Иллюстрация: Wikimedia Commons
Иллюстрация: Wikimedia Commons

В 2010-х чаще, чем в 2000-х, писали и говорили, что сейчас не время для поэзии, и вообще было много литературного упадничества. Порой утверждались вещи кошмарные — например, что поэзия закончилась, что поэзии у нас больше нет и не будет. С этим бессмысленно спорить — лучше воспринимать это как симптом, как черту времени. У этого есть причины, связанные с конкретным моментом в истории мысли, культуры и литературы, а история, как известно, повторяется. И поэтическая тоже. Но для начала достаточно вспомнить критика Писарева, который еще в 1864 году объявил, что «стиходеланье» находится «при последнем издыхании»*.

В интервью с поэтом Глебом Шульпяковым в «Вопросах литературы»* удалось немного развить тему нынешнего кризиса. Правда, Шульпяков увидел проблемы поэзии во внешнем: в обществе и государстве, а не в самой поэзии — у нас время непоэтическое потому, что в стране нехватка воздуха и тотальная анестезия общественного сознания. Атмосфера несвободы, созданная властью, удушает искусство и провинциализирует культуру, в то время как в 1990-х был настоящий озон и поэзии фонтан. Или пример с другим поэтом из того же поколения «тридцатилетних». Однажды на презентации своей книги «Умр» (2017) Санджар Янышев заявил, что «стих стал слишком плохим транспортом», в то время как маргиналии, из которых жанрово состояла новая книга, несут в себе более поэзии и жизни, то есть маргиналии — «транспорт» хороший.

Десятые — это время отрицания поэзии. Но само это отрицание возникло не в десятых, и не в нулевых, и даже не в девяностых. И не только Писарев хоронил поэзию. Одним из ярых ее противников был, например, Лев Толстой: «Писать стихи — это все равно что пахать и за сохой танцевать. Это прямо неуважение к слову»*. Он же называл стихи «умственным развратом»*.

Отрицания становится больше, когда сильна инерция, но не инерция его главная причина. Инерция — это самый продолжительный период в жизненном цикле поэзии (смотрите статью Тынянова «Промежуток»), наступающий каждый раз после очередного прорыва — она есть не что иное, как исчерпанность доминирующих поэтик и стилей эпохи. Сейчас как раз инерция — мы живем после Бродского, и все остальные поэты особого значения не имеют. В этом смысле отбор в поэзии напоминает фильм «Горец» со знаменитой фразой, которую мы все повторяли в детстве: «Должен остаться только один».

....

## Условия заданий
1 - В каком году, согласно тексту об отрицании поэзии, Писарев объявил, что «стиходеланье» находится «при последнем издыхании»?
2 - Продолжите текст об отрицании поэзии с того места, на котором он заканчивается.

....

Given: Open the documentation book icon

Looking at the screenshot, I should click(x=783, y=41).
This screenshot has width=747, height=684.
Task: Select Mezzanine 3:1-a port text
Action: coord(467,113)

....

## Ответы к заданиям
1 - В 1864 году.

2 -
Но что если посмотреть на поэзию как на этап взросления: почему, например, у поэзии есть свой возраст?

Так или иначе мы постоянно об этом говорим, будь то поэтическая зрелость, возраст которой в нулевые-десятые якобы сдвинулся, хотя в массовом представлении поэзия по-прежнему остается делом юношей бледных со взором горящим, или знаменитые «межировские» рамки: «До тридцати — поэтом быть почетно / И срам кромешный — после тридцати». Друг Шелли и других английских романтиков Пикок писал: «Поэзия была трещоткой, пробуждавшей разум в младенческие времена общественного развития; но для зрелого ума принимать всерьез эти детские игрушки столь же бессмысленно, как тереть десна костяным кольцом или хныкать, если приходится засыпать без погремушки»*.

Почему главным образом применительно к поэзии мы мыслим поколениями — двадцатилетние, тридцатилетние и т. д. — и лишь затем переносим эту измерительную шкалу на всю литературу, для которой на самом деле это уже не так важно и не всегда так работает? Не только ведь потому, что проще мыслить периодами, и не только потому, что поэты привыкли сбиваться в группы (Набоков саркастично называл это «поэтическими павлятниками»).

Есть у поэзии, как известно, и фетиш смерти с представлениями об «идеальных», «подходящих» возрастах: 21, 27, 30, 37 и т. д. А все, что выше — скажем, 43–45 лет — уже не круто. Этот фетиш в современной культуре у поэзии позаимствовала музыка, в которой появились и ведутся целые объединения умерших: «Клуб 21», куда обычно попадают застреленные рэперы, или «Клуб 27» с другими влиятельными музыкантами.

Иллюстрация: Birmingham Museums Trust/Unsplash
Иллюстрация: Birmingham Museums Trust/Unsplash

А что проза?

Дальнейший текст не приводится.